Any independent bookstore, we’ll order it for you. I like giving business to independent bookstores. Of course your online retailers will have it and given an opportunity if your listeners read and like the books, I would request reviews, written reviews because they do help to keep the book being notice.
So those are, those are the resources. And then if anybody would want to get in touch with me, specifically yvonne yvonne caputo.com.
yv****@yv**********.com
.
Diane Hullet: Fabulous. And I think it’s important to say five wishes too. So the Five Wishes website is five wishes.org filled with good information. And of course, you can check out the work I do at Best Life, best death.com and I, I’m just about to update my resources page and I wanna make sure.
I know five wishes is on it, but I wanna make sure, because there are a number of these now Five wishes is, is just one angle. There’re it’s an established one. It’s a familiar one. People really like it. There’s also the conversation project. There’s also end, well there’s Join Cake. So I think it’s, I think it’s really promising that there are more of these websites and conversations happening.
In fact, it popped in my head, Yvonne, do you ever talk to book groups?
Yvonne Caputo: I. I’ll talk to libraries. I’ll talk to book groups. I’ll do podcasts. I do interviews on television. You name it. I mean, any kind of public speaking engagement, I would love to do conferences. All right, so, so any, anything like that I’m open to doing.
It’s just, I am passionate about it. I really am passionate about it. And to let your audience know, I’ve done my five wishes. My children all have a copy of my five wishes. My doctors have a copy of my five wishes. When I talked to my physician about it, he opened his door, the door in his exam room.
There was a stack of five wishes. The one. That is also available to computer nerds is that when you go to the five Wishes site, you can pay to do it online. It creates a P D F that you can print out, and that P D F will remain with them for a year. And of course, one of the things I need to do is I need to go back and review.
The five wishes that I’ve written, you know, does it still stand? Are these the things that I, I still want,
Diane Hullet: I sort of think of it as our fire alarm batteries, like we just changed those once a year. We should just review these documents once a year. They’re really important. And as you found out with your dad, it’s like the older they get, the less relevant they’re seen, so really important to keep it updated.
Mm-hmm.
Yvonne Caputo: Mm-hmm. The one thing I thought about too was the opportunity to disagree with something that the five wishes said. There was something about, you know, going into a room and somebody’s no longer speaking, you know, but they hear, so keep the conversation light and, and I said to my kids, no cry, this is.

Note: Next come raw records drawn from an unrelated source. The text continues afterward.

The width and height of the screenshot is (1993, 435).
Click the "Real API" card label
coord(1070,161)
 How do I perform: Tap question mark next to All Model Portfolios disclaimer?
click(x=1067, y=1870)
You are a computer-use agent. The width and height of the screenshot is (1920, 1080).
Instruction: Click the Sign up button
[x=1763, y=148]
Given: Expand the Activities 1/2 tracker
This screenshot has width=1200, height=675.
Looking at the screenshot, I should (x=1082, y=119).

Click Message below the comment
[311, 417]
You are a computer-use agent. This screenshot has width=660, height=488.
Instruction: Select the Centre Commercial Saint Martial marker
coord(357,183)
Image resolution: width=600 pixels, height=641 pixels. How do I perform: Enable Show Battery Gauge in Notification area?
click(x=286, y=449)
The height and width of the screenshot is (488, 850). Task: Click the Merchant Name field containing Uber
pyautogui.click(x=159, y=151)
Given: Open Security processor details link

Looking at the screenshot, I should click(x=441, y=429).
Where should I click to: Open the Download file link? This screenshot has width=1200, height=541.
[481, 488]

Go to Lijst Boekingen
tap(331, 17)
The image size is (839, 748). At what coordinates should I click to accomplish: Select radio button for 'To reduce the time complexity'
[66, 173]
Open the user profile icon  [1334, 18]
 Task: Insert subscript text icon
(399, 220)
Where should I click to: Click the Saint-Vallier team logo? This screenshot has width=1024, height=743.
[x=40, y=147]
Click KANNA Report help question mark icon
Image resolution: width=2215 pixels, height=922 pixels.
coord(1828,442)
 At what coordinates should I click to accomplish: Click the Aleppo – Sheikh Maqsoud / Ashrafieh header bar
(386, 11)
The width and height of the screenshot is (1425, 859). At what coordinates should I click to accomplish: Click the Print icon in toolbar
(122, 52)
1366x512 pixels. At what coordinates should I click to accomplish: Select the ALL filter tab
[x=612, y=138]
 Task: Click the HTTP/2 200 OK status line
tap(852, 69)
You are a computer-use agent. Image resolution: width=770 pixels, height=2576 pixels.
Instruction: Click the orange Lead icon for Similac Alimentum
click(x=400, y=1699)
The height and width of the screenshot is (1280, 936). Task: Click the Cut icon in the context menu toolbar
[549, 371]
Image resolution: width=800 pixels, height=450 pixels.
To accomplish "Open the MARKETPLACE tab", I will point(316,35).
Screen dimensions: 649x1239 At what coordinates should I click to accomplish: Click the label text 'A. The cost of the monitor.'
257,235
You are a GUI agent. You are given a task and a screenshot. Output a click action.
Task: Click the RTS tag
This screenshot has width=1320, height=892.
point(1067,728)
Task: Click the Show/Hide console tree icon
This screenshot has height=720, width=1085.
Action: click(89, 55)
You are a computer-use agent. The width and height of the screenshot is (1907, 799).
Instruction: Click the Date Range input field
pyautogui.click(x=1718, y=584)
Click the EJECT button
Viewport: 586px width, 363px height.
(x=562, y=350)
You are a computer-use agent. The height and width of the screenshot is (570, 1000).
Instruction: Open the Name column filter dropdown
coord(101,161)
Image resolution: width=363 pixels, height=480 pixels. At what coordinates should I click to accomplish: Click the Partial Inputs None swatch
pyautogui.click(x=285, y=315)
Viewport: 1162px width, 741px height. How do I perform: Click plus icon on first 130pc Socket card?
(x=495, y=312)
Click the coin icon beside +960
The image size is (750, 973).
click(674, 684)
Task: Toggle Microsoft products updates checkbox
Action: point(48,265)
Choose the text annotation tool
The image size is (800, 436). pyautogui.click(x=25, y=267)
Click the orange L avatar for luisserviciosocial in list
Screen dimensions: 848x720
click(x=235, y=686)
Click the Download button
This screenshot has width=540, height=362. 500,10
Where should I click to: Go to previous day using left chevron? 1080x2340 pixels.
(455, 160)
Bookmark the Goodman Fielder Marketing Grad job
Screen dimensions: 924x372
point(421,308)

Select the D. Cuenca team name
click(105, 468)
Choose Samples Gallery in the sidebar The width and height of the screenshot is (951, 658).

And know that I’m crying with you and that I’m okay with your, with your tears. So there’s opportunities like that to, to refine the wishes, you know, so that your children are really, really very clear.
Diane Hullet: That’s great. I think it’s really important for people to know that hearing is the last we, we believe hearing is the last sense to go.
But I think you’re right. There’s something disingenuous about saying, keep it light. I mean, hello, this big transformation is happening. I’m not sure that light is exactly the feeling for the moment. Be authentic with the person who’s dying. Well, Yvonne, I thank you so much for your time today. This has been just a great conversation and I think your two books are really a gift to the world in, in different ways.
And I think also you can read both of them. I read both of them back to back, but they also stand alone, and I think that’s important to know too, that Dying with Dad is a real resource about five wishes and. Conversations and, and as, as we said, you know, really a response to the questions that you got from the first book.
Like, how could you do that? What was that like? Wasn’t that difficult? And for you it was 20 minutes of grace?
Yvonne Caputo: Absolutely. Absolutely.